Sodom und Gomorrhakirchen

05. April 2019

„Aufstieg und Fall der Stadt Mahagonny“ in Gelsenkirchen – Oper in NRW 04/19

Das letzte Jahr der Ruhrkohle ist zu Ende – die Theatersaison aber noch lange nicht. Und so kehren sie noch einmal zurück auf die Theaterbühne: die staubigen Malocher aus dem Pütt. Sie sind die Gräber des schwarzen Goldes und werden angelockt von der Stadt der tausend Feuer: Gelsenkirchen alias Mahagonny. Die Idee, auf der Regisseur Jan Peter seine Version der Brecht/Weill-Oper vom Aufstieg und Fall gleichnamiger Phantasiestadt gründet, hat ihren Charme. Doch die Regie bleibt schnell in den Details stecken und verlässt sich lieber auf comichafte Überzeichnung.

Jan Peter hatte einst sein Gelsenkirchener Debüt als Videokünstler bei einem Schalke-„Oratorium“ gegeben. Auch bei seinem Regieeinstand spielt der Film eine Rolle. In Originalaufnahmen folgt der Zuschauer den amerikanischen Truppen beim Einmarsch ins Ruhrgebiet: der Ortseingang von Gelsenkirchen-Bismarck ist zu sehen. Auf der Bühne fliehen Begbick, Fatty und der Dreieinigkeitsmoses vor den „Konstablern“ der Alliierten. Fatty entledigt sich rasch noch ihrer Hakenkreuz-Armbinde, Moses hingegen wird seine SS-Mütze noch lange mit sich herumtragen. Die trägt er zur Gummischürze eines Schlachters, unter der seine nackten Beine in weißen Socken und „Adiletten“ hervorragen. Mit seiner Augenklappe und der künstlichen Glatze, über die lange, spärliche Haarsträhnen gekämmt sind, erinnert dieser Moses etwas an den bösen Oberst Sponsz aus Hergés Comic-Klassiker „Tim und Struppi“.
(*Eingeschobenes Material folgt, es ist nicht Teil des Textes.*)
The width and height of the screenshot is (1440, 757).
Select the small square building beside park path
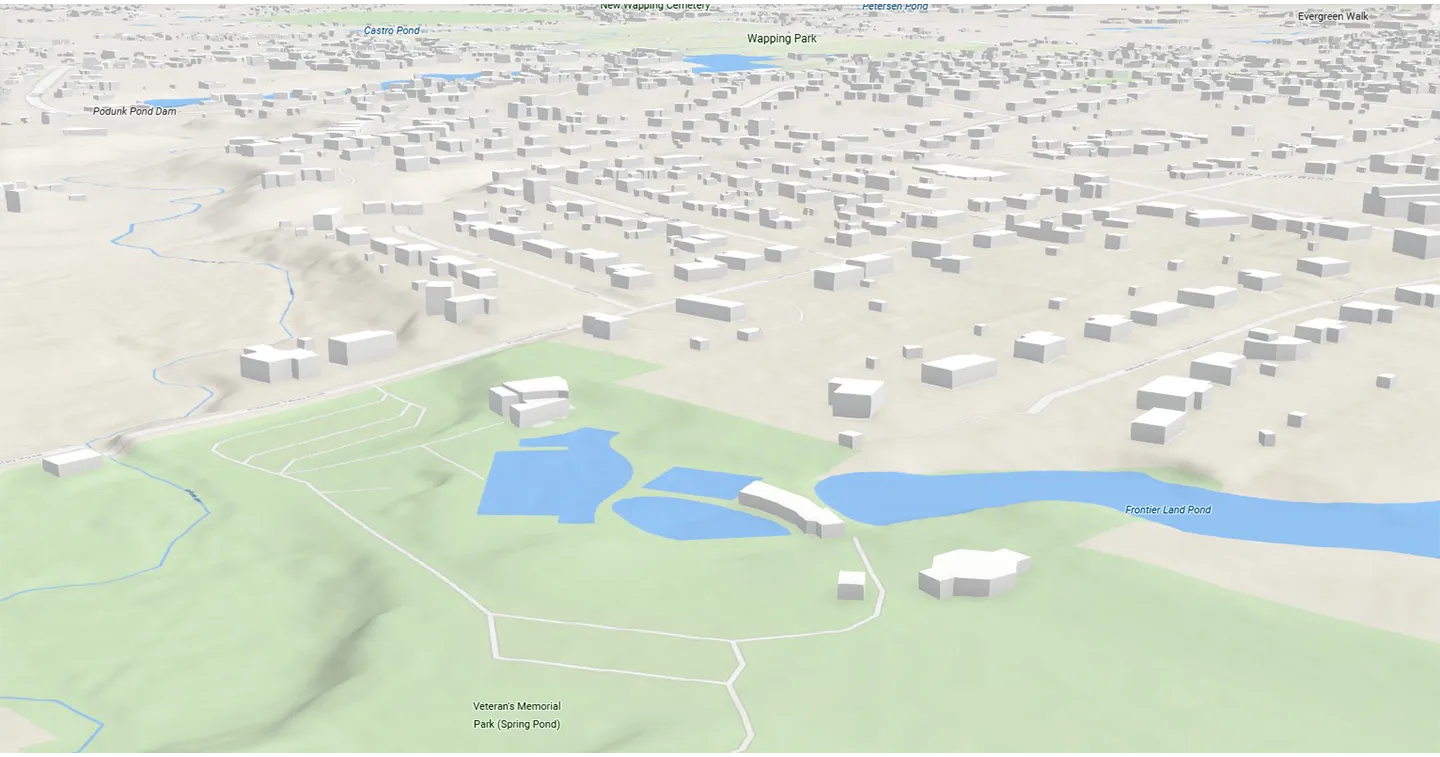851,584
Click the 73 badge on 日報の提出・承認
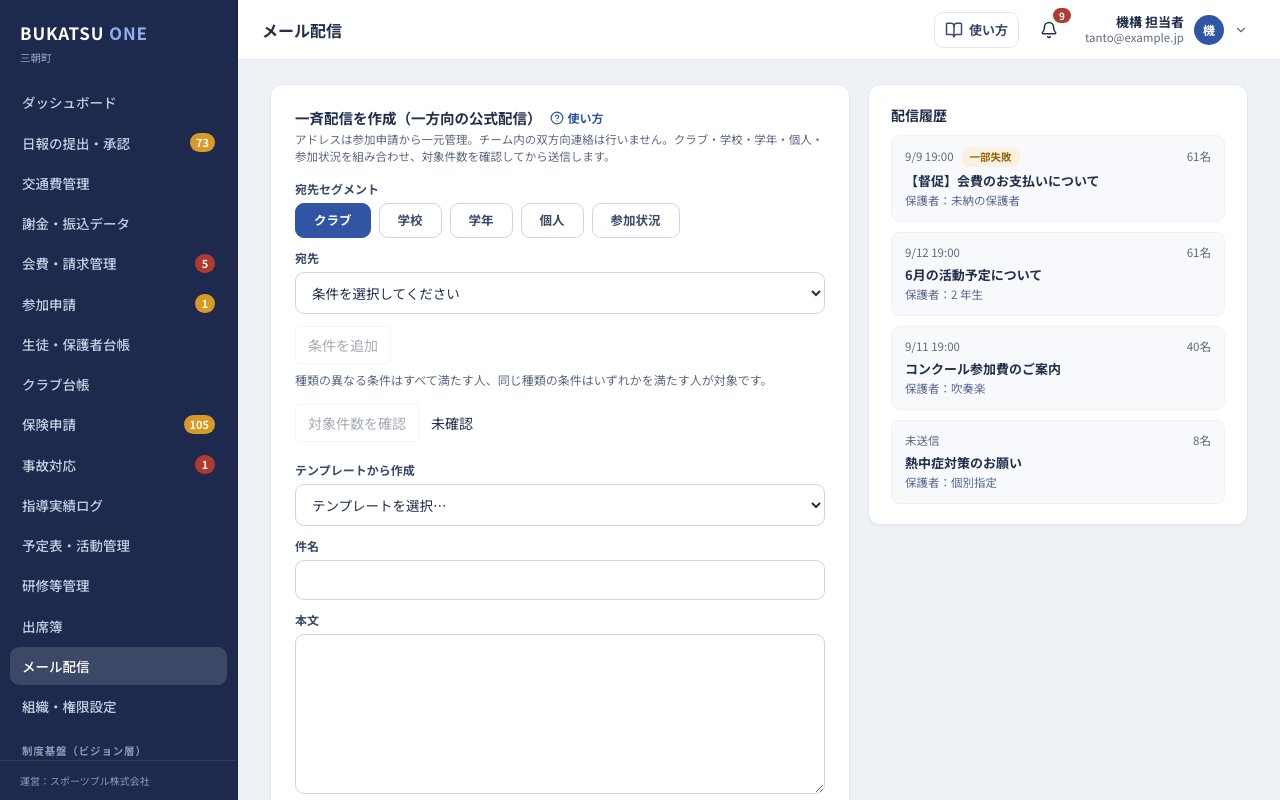 coord(202,143)
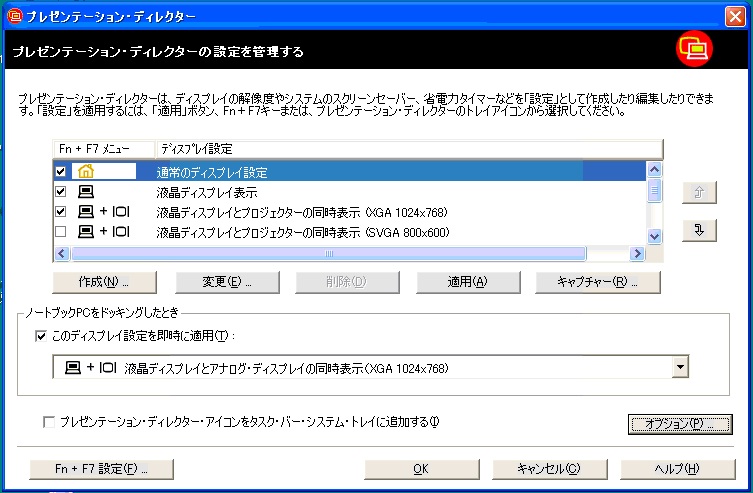
Task: Click the オプション(P) button
Action: (680, 423)
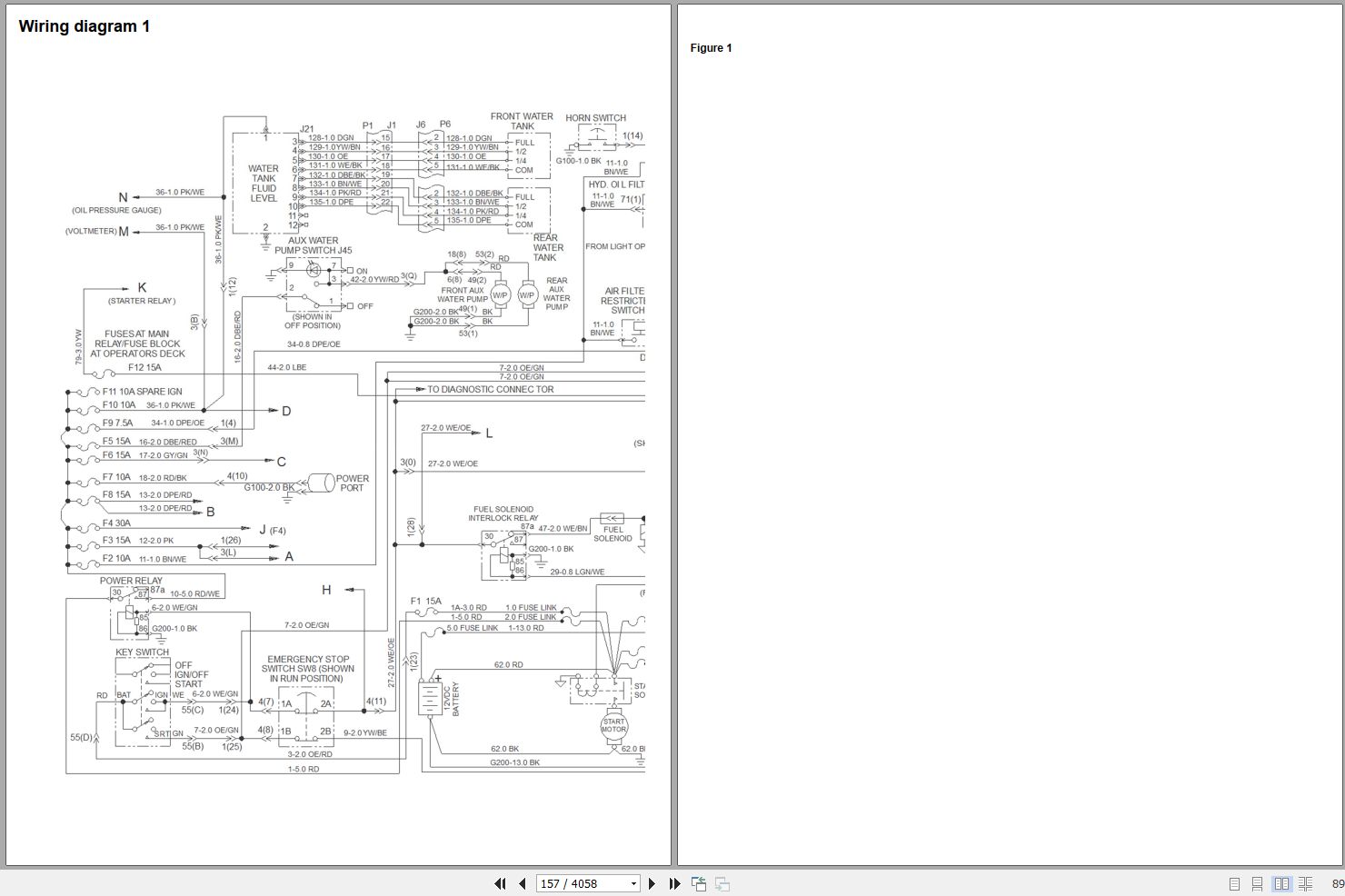Click the Figure 1 caption on right page
Viewport: 1345px width, 896px height.
(x=711, y=47)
Mit solchen schrillen Überzeichnungen möchte Peter den spröden, belehrenden Duktus des Brecht-Librettos aus den späten 1920ern durchbrechen. Zu diesem Zweck lässt er seine Darsteller sogar mehrfach zur Kettensäge greifen. Indes vergeblich: Auch mit sehr ausgeprägtem Sinn für tiefschwarzen Humor betrachtet, erscheint das nicht lustig. Oder sollte es doch eher schockieren? Brecht als Splatter-Movie ist auf der Bühne aber auch kein echter Schocker. Die zweite Hälfte des Abends gerät – trotz Kettensägensplatter – sogar ausgesprochen zäh.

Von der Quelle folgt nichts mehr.